THE PROBLEM →
Every line below between the one holding "You are a GUI" and the one holding "Task: Click the Screen Ruler icon", inclusive, should be copied exactly, and no other line.
*** Opening EXERCISE DATA ***
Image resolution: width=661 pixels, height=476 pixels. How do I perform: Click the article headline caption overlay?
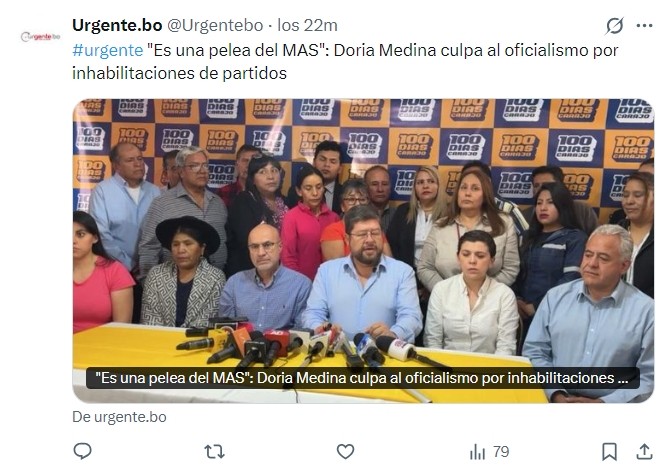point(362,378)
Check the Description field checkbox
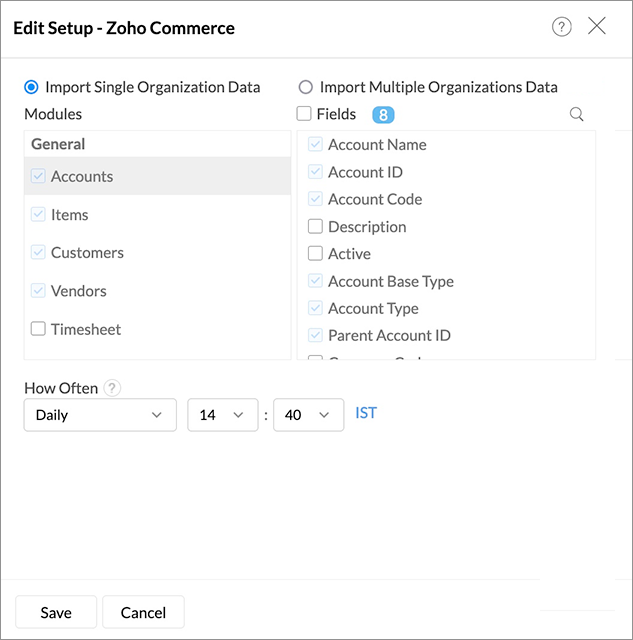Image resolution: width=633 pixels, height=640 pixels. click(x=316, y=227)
*** Closing EXERCISE DATA ***
*** Opening EXERCISE DATA ***
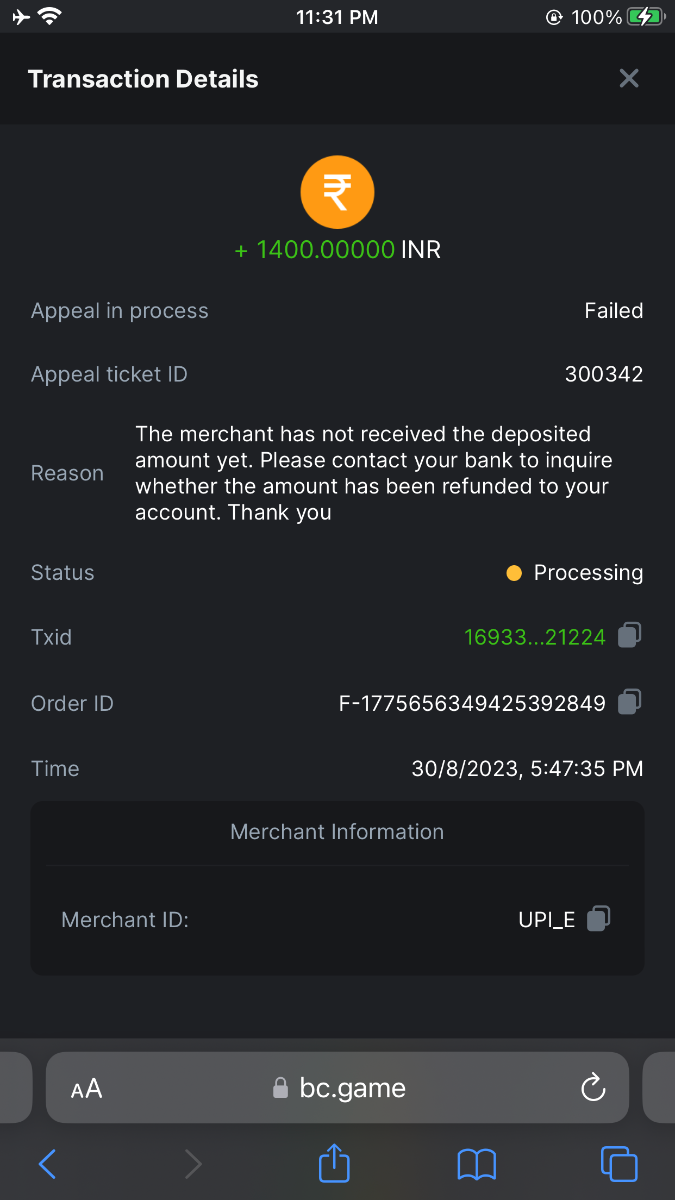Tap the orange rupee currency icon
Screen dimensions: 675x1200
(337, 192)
*** Closing EXERCISE DATA ***
*** Opening EXERCISE DATA ***
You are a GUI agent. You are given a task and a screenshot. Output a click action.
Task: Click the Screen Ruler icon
*** Closing EXERCISE DATA ***
PROBLEM SOLUTION →
You are a GUI agent. You are given a task and a screenshot. Output a click action.
Task: Click the Screen Ruler icon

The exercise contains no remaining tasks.